I get it. You wan’t to get after a gobbler. You want to hear a tom sound off on the roost or strike him on the ground and then go make a play. For a lot of tree-stand whitetail hunters, what’s so great about spring turkey season is the chance to finally stretch your legs and roam the woods some. If you’re a Western-based public-land hunter, like me, you probably think of hunting as an active sport almost by definition. And yet, all of the being said, if you really want to tag a gobbler on pressured public land, your best bet, by far, is to scout out the perfect ambush, dig in your heels, and wait that bugger out.
Scout More and Hunt Less
It doesn’t matter how good you are. I’ve been at this a long time, myself, but I’ve also hunted with some of the very best, and one thing they’ll all tell you is that when turkey hunting gets tough, it gets tough for everyone. And once public-land birds feel some pressure, it gets tough. My rule of thumb, after 20-plus years of hunting public-land birds, is that by the season’s second week, most open-to-anyone turkey haunts have been pounded. Boot tracks cover turkey tracks, arrows have been launched, and shotgun blasts have echoed. Birds get smart.
That’s why anytime after the season’s second week, I will spend a full hunt day, sometimes two, just scouting public-land birds before hunting. Chances are good that these birds have changed their daily habits, and my goal is to keep a low profile and discover their new routine.
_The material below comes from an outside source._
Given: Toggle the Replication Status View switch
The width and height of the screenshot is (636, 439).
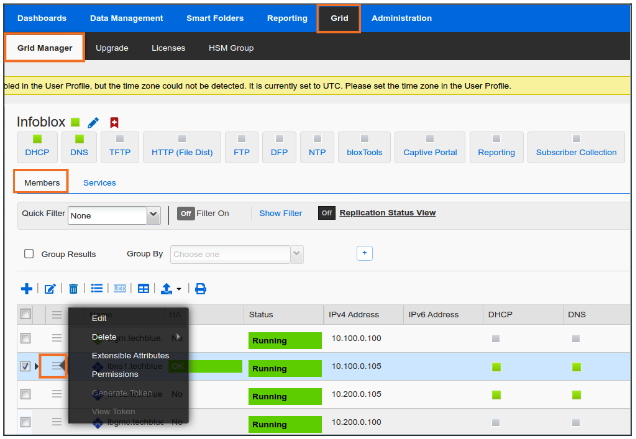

I recommend starting your morning by just listening for gobbles. How you go about this will be dictated by the landscape. In many locales throughout the Midwest and East, you can roll down access roads in your vehicle and tune your ear to the wind or hit a locator call and expect to hear birds. When hunting the West, especially in mountainous terrain, you may need to take a pre-dawn hike, gain some elevation, and listen. In any case, when a bird gobbles, mark its location on your favorite digital scouting app.
Once you think birds are off the roose, try to figure out where they go to feed and strut. Hens will be on the move for food, and gobblers will be in tow. While these birds may have hit the middle of ag fields and open meadows during the early season, their feeding and strutting zones have likely changed after some hunting pressure. Chances are good that they are now favoring open wooded ridges, logging roads that restrict access to foot travel, and smaller, more discrete openings. Another great spot to check is where public-land butts up against private ag fields, especially those that require hunters to walk a mile or more from the public-land parking lot.
Next, spend some midday time climbing to high points and putting your glass to work, especially out west and on the plains. I’ve learned a lot about pressured public-land birds and how they navigate terrain by keeping them in my glass for hours at a time. And the best part is that you’re not bumping birds in the process.
As evening approaches, get back to where you heard birds at dawn. Many turkey subspecies, especially Rio Grande and Eastern birds, will return to the same roost tree or roosting area if left alone. Later that evening while in your tent, camper, or hotel room, take all of your data, and the locations you marked on your app, and create a hunt plan.
Skip the Roost Hunt and Set Up and Ambush
Given all you’ve learn, I could understand if you want to start the next morning with a roost hunt. But I recommend against it. Once birds get pressured, then get doubly hard to kill off the roost. Instead, use your scouting to put yourself in a high-odd mid-morning or midday spot where the turkeys want to be. Take a ground blind, a comfy chair, food, and a good book. The plan is to stay put, make minimal hen talk, and let the birds come to you. This is not the most exhilarating way to hunt turkey, I realize, but absolutely the best ways to punch a tag on public land when the birds are tight-lipped and super-cautious.
My sit-and-wait spot is always situated in a feeding or strutting/loafing area or between the roost and such a place. Take what your scouting gives you and make the most informed decision. I like a hub-style ground blind, whether hunting with a bow or shotgun. The wait may be several hours—I’ve sat as long as 10 before killing a bird—and you want to be comfortable. Inside a blind, as long as you’re wearing dark clothing and don’t get careless, you can move around a little and be comfortable.
While the sun is coming up, take time to brush in the blind in a bit and make your setup as natural as possible. If you know it will be a good grip of time before the birds arrive, take a look around. If you find loads of scratch marks and sign, be sure the blind is within shooting distance. My go-to ground blind, because of the visibility it provides, is the Double Bull 360 from Primos. Tote in a comfortable chair that doesn’t squeak or creak and a few ultra-realistic decoys. I’ve had great success using a quarter-strut jake and feeding-hen decoy setup, but lately, I’ve been going with just a couple of DSD (Dave Smith Decoys) Feeders. Remember, you’re not calling much, if at all. The only reason for the decoys is to give approaching birds something to focus on and bring them into bow or shotgun range.
Resist the urge to over-call. It doesn’t hurt to send a single yelp or a few purrs into the air, but keep it subtle. The idea is to sit and listen. Keep an ear tuned to the sound of scratching leaves, light clucks, yelps, or a distant gobble. You may be in for a long wait, but if you stay diligent and patient, chances are good your scouting will pay off with a public-land trophy.